The other day I was out for dinner with a group of friends. One of them brought along another lady whom I’d never met previously. Our waitress was clearly stressed, but this lady only added to it. She was gruff, demanding, and didn’t even leave a tip! My friends told me she never leaves a tip. I couldn’t believe that kind of behavior.
A couple weeks ago, we listed six quick tips to win over servers and others who serve customers. That post was designed to get them loving you. This entry is more about teaching basic manners. Sadly, some people (like the friend of my friends) need refreshed. Who knows, your kindness and friendliness could lead to better service, free items, or, is she’s cute, a date.
Tip One: Empathy Is Key
I think everyone should be forced to work food service for a day. It will create nicer customers. Being a waiter or waitress sucks. They have too many tables and typically are given responsibilities other than waiting on you.

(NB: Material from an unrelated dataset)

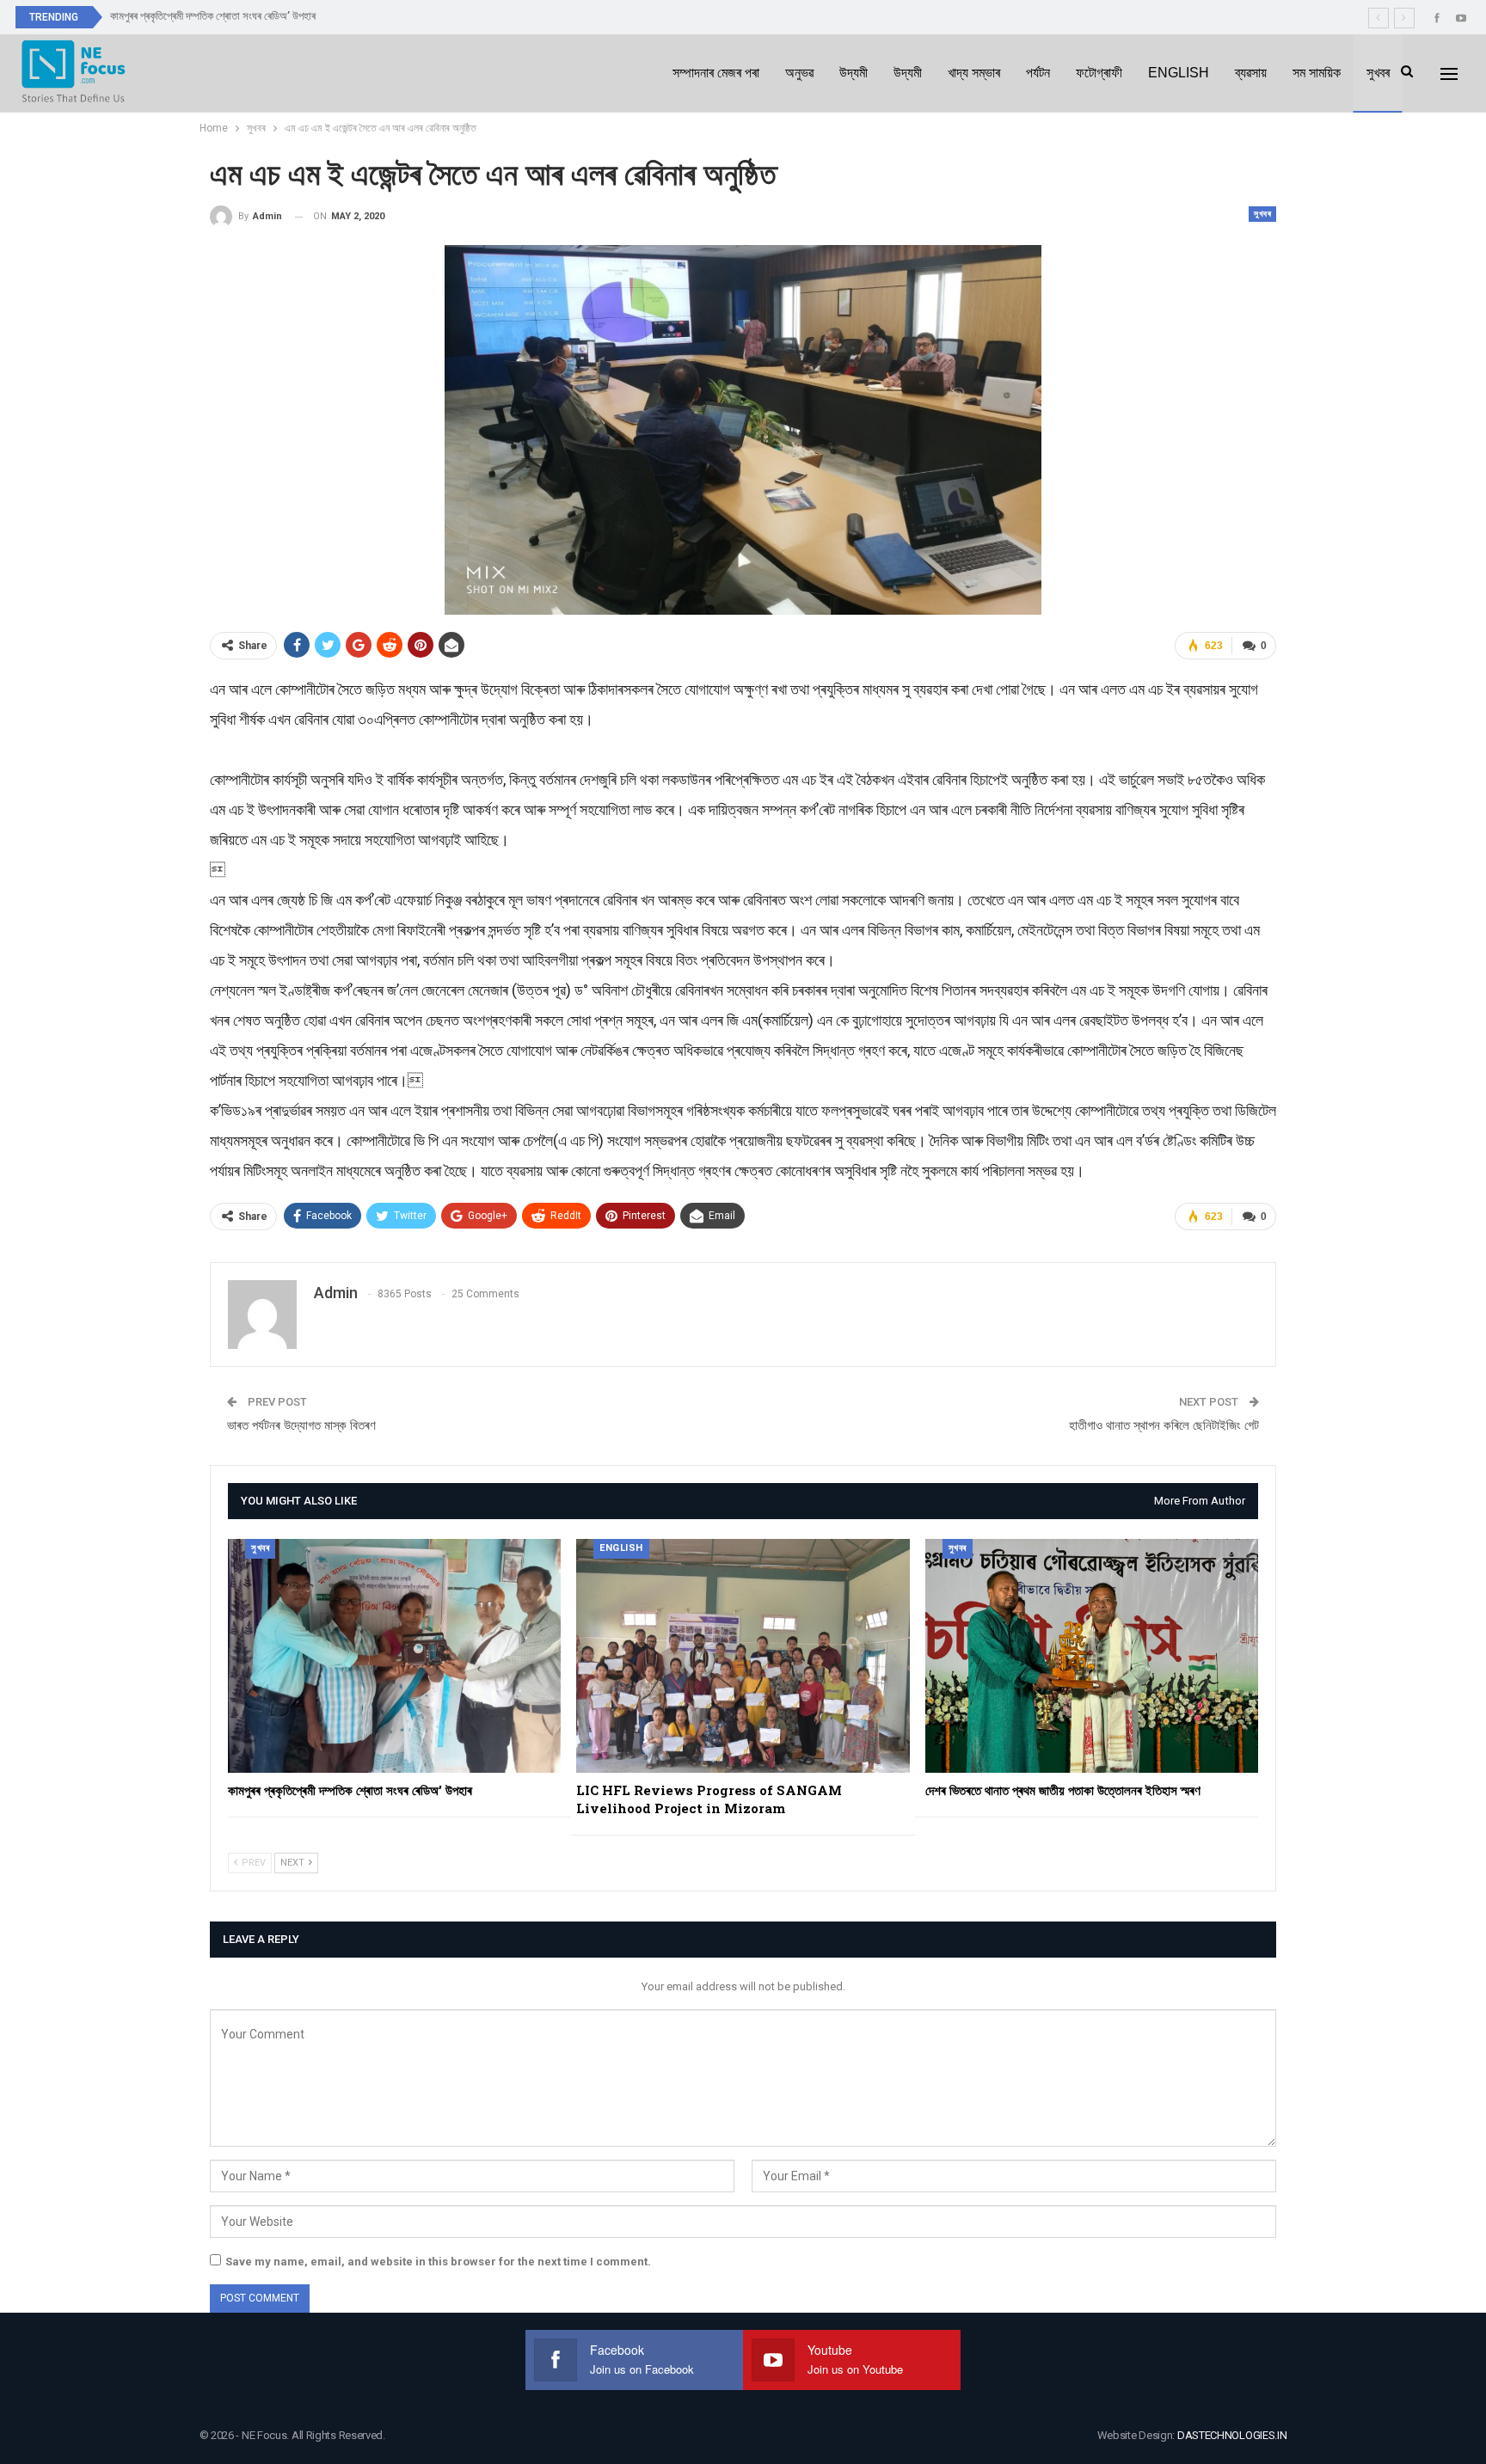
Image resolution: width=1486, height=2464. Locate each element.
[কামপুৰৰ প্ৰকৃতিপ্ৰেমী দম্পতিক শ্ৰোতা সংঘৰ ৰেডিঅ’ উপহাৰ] (394, 1655)
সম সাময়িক (1317, 72)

Remember, if your server makes some mistakes or is occasionally a little slow, that he likely has five or six other tables at the same time. Don’t forget too that servers are the spokespersons for the entire restaurant. If the cook screws up they get the blame.
Tip Two: Ask Politely
Try to say “please” and “thank you.” Yes, you are the customer and they are getting paid, but respect should be given to all people. Also, when ordering avoid saying “I want” too much. Say “I’d like” instead. It just sounds less demanding.
Tip Three: Watch Your Tone
Sometimes, as a customer, you may get frustrated with your server or you may just be in a bad mood. Servers are easy targets because they’re captive audiences. They sort of have to put up with your crap. So, if you’re on edge, try not to let it show in your conversation with them. They don’t deserve to be your whipping boy (or girl) because you have no outlet to vent.
You may not even know you’re doing it. I’ve told friends before that they seem to have a rude tone and they were unaware of it.
Tip Four: Tip!
In most of the United States, waiters and waitresses make less than minimum wage. Tips are their way of surviving. Also, they work really hard: constantly on their feet, dealing with demanding customers, receiving grief from impatient cooks and managers, etc. Be generous with your money. I always try to tip twenty percent, as long as the server is friendly and generally competent. The only time I cut the percentage is if she’s a jerk.